- GOAL -
Print every row below verbatim, with no changes.

- Item coordinate data -
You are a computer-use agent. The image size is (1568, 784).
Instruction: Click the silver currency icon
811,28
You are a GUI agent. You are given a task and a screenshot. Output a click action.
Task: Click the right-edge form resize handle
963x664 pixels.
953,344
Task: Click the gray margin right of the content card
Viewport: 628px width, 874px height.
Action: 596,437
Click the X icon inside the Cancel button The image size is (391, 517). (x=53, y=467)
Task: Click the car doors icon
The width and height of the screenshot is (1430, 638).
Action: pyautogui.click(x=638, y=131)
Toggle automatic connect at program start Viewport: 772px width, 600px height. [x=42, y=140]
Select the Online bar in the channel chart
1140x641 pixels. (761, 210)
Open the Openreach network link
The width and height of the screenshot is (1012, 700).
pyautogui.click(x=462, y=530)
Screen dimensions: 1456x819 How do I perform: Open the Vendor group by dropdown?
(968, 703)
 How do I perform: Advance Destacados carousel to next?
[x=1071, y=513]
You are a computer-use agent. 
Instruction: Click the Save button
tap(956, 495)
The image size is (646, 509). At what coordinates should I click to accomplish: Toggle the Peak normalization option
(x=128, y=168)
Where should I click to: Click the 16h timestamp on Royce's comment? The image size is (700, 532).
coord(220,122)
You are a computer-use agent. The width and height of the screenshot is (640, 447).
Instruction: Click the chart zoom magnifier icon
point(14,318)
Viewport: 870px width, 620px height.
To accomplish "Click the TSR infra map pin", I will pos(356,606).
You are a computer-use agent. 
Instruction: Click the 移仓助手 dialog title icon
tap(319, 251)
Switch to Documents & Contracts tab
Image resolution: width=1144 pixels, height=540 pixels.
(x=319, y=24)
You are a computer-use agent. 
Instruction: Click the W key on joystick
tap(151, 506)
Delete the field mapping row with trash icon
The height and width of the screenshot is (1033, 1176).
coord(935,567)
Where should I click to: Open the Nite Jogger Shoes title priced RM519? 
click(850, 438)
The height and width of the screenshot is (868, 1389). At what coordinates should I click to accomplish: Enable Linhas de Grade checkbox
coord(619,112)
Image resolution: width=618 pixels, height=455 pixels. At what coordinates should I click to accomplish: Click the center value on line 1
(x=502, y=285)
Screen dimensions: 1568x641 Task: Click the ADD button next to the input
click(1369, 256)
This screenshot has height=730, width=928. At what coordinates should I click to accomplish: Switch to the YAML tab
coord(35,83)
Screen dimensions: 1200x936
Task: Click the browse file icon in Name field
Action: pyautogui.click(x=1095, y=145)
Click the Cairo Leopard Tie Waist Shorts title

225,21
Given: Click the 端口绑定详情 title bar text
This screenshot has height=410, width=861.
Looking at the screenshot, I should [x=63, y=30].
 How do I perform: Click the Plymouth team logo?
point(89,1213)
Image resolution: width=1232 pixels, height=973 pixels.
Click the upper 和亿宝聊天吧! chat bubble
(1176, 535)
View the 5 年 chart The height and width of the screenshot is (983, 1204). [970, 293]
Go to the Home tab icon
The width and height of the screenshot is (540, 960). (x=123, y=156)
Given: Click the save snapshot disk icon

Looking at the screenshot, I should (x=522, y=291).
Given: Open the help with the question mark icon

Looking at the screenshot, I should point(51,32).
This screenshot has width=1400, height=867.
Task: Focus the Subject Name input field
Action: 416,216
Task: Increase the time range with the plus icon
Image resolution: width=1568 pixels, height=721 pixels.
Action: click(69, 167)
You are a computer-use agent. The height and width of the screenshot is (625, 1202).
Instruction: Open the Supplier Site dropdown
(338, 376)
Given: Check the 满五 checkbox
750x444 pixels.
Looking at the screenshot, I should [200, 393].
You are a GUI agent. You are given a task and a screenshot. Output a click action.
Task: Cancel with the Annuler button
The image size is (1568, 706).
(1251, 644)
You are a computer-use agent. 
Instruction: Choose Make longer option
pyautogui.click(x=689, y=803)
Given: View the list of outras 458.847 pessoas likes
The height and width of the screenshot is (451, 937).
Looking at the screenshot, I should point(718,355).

- ANSWER TO THIS EXERCISE -
You are a computer-use agent. The image size is (1568, 784).
Instruction: Click the silver currency icon
811,28
You are a GUI agent. You are given a task and a screenshot. Output a click action.
Task: Click the right-edge form resize handle
963x664 pixels.
953,344
Task: Click the gray margin right of the content card
Viewport: 628px width, 874px height.
Action: 596,437
Click the X icon inside the Cancel button The image size is (391, 517). (x=53, y=467)
Task: Click the car doors icon
The width and height of the screenshot is (1430, 638).
Action: pyautogui.click(x=638, y=131)
Toggle automatic connect at program start Viewport: 772px width, 600px height. [x=42, y=140]
Select the Online bar in the channel chart
1140x641 pixels. (761, 210)
Open the Openreach network link
The width and height of the screenshot is (1012, 700).
pyautogui.click(x=462, y=530)
Screen dimensions: 1456x819 How do I perform: Open the Vendor group by dropdown?
(968, 703)
 How do I perform: Advance Destacados carousel to next?
[x=1071, y=513]
You are a computer-use agent. 
Instruction: Click the Save button
tap(956, 495)
The image size is (646, 509). At what coordinates should I click to accomplish: Toggle the Peak normalization option
(x=128, y=168)
Where should I click to: Click the 16h timestamp on Royce's comment? The image size is (700, 532).
coord(220,122)
You are a computer-use agent. The width and height of the screenshot is (640, 447).
Instruction: Click the chart zoom magnifier icon
point(14,318)
Viewport: 870px width, 620px height.
To accomplish "Click the TSR infra map pin", I will pos(356,606).
You are a computer-use agent. 
Instruction: Click the 移仓助手 dialog title icon
tap(319, 251)
Switch to Documents & Contracts tab
Image resolution: width=1144 pixels, height=540 pixels.
(x=319, y=24)
You are a computer-use agent. 
Instruction: Click the W key on joystick
tap(151, 506)
Delete the field mapping row with trash icon
The height and width of the screenshot is (1033, 1176).
coord(935,567)
Where should I click to: Open the Nite Jogger Shoes title priced RM519? 
click(850, 438)
The height and width of the screenshot is (868, 1389). At what coordinates should I click to accomplish: Enable Linhas de Grade checkbox
coord(619,112)
Image resolution: width=618 pixels, height=455 pixels. At what coordinates should I click to accomplish: Click the center value on line 1
(x=502, y=285)
Screen dimensions: 1568x641 Task: Click the ADD button next to the input
click(1369, 256)
This screenshot has height=730, width=928. At what coordinates should I click to accomplish: Switch to the YAML tab
coord(35,83)
Screen dimensions: 1200x936
Task: Click the browse file icon in Name field
Action: pyautogui.click(x=1095, y=145)
Click the Cairo Leopard Tie Waist Shorts title

225,21
Given: Click the 端口绑定详情 title bar text
This screenshot has height=410, width=861.
Looking at the screenshot, I should [x=63, y=30].
 How do I perform: Click the Plymouth team logo?
point(89,1213)
Image resolution: width=1232 pixels, height=973 pixels.
Click the upper 和亿宝聊天吧! chat bubble
(1176, 535)
View the 5 年 chart The height and width of the screenshot is (983, 1204). [970, 293]
Go to the Home tab icon
The width and height of the screenshot is (540, 960). (x=123, y=156)
Given: Click the save snapshot disk icon

Looking at the screenshot, I should (x=522, y=291).
Given: Open the help with the question mark icon

Looking at the screenshot, I should point(51,32).
This screenshot has width=1400, height=867.
Task: Focus the Subject Name input field
Action: 416,216
Task: Increase the time range with the plus icon
Image resolution: width=1568 pixels, height=721 pixels.
Action: click(69, 167)
You are a computer-use agent. The height and width of the screenshot is (625, 1202).
Instruction: Open the Supplier Site dropdown
(338, 376)
Given: Check the 满五 checkbox
750x444 pixels.
Looking at the screenshot, I should [200, 393].
You are a GUI agent. You are given a task and a screenshot. Output a click action.
Task: Cancel with the Annuler button
The image size is (1568, 706).
(1251, 644)
You are a computer-use agent. 
Instruction: Choose Make longer option
pyautogui.click(x=689, y=803)
Given: View the list of outras 458.847 pessoas likes
The height and width of the screenshot is (451, 937).
Looking at the screenshot, I should point(718,355).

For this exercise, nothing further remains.